(Records of interface elements)

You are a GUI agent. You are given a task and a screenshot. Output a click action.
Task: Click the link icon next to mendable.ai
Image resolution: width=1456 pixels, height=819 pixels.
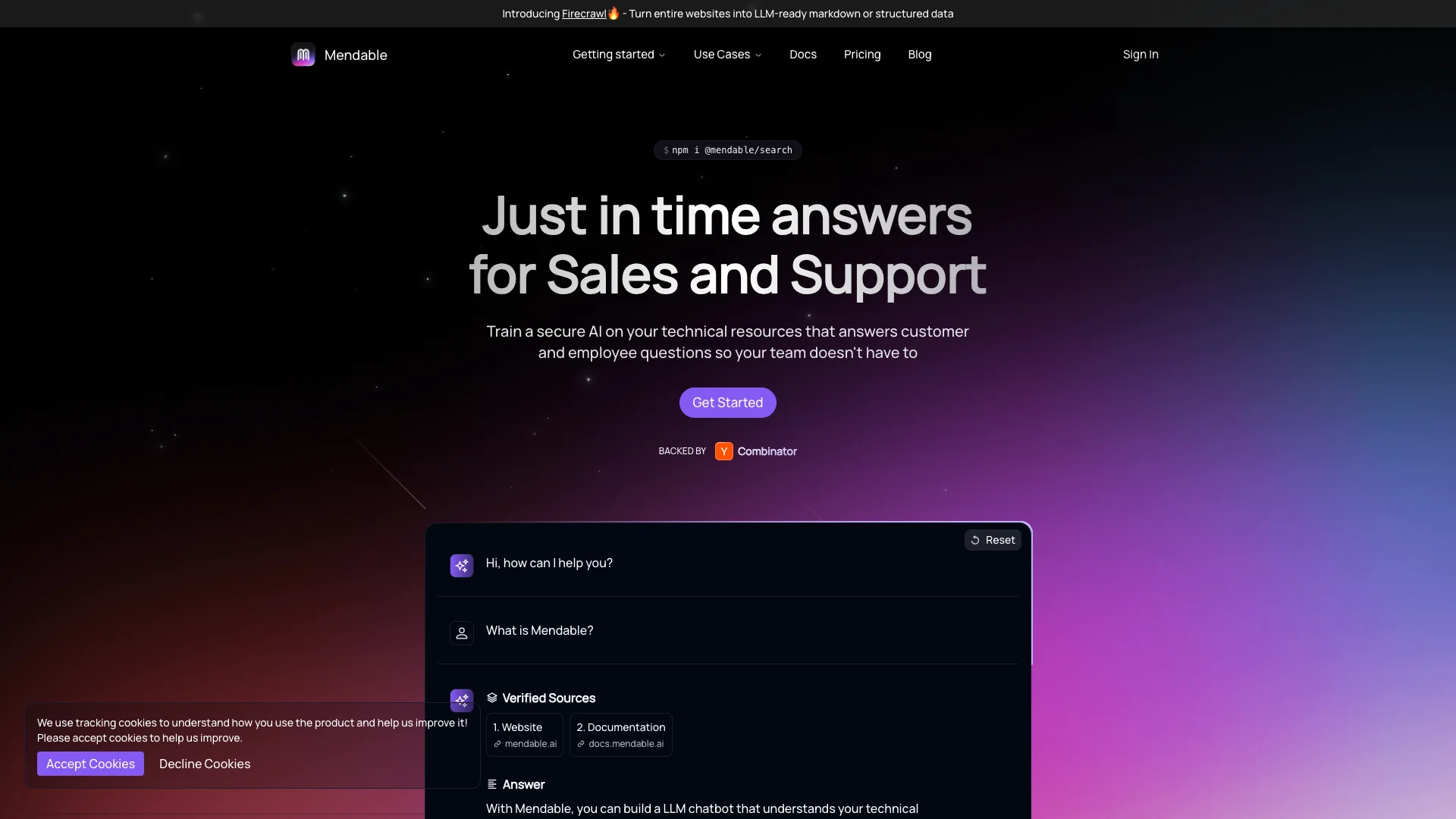tap(497, 744)
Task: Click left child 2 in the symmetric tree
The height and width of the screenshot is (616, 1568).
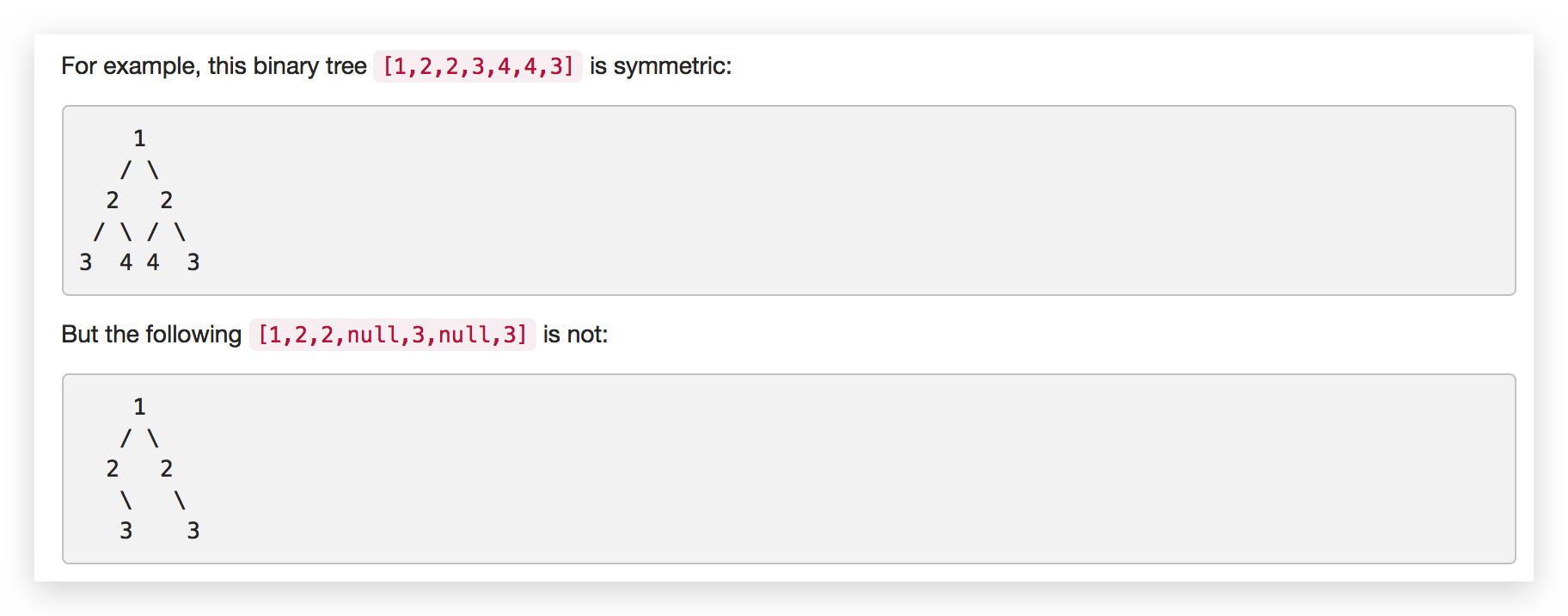Action: (x=113, y=200)
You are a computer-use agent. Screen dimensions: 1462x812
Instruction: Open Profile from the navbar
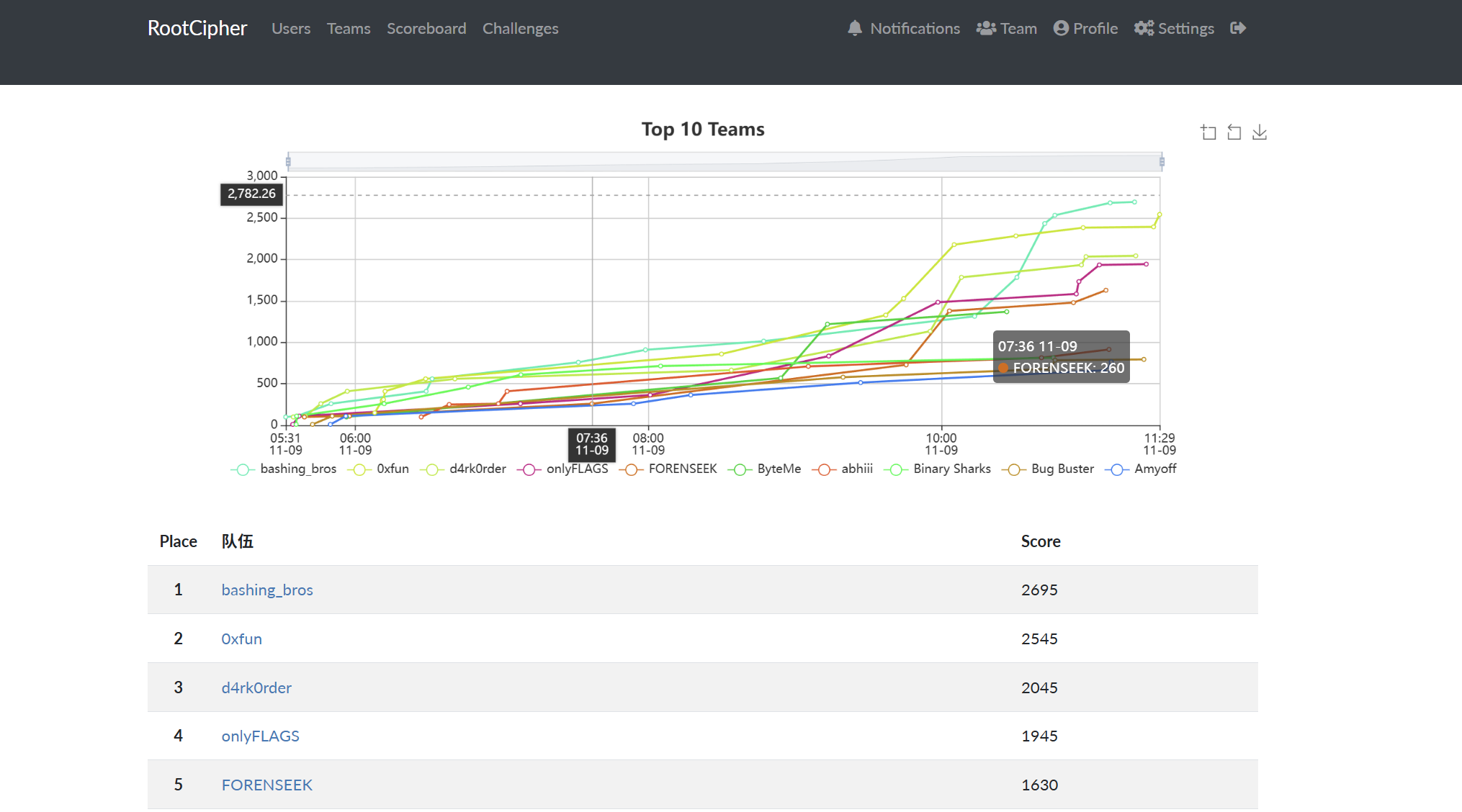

> **Objective**:
Locate every line in the material above that contains the string "screenshot" and copy each of those lines.

> **Problem solution**:
You are a GUI agent. You are given a task and a screenshot. Output a click action.
The height and width of the screenshot is (616, 1568).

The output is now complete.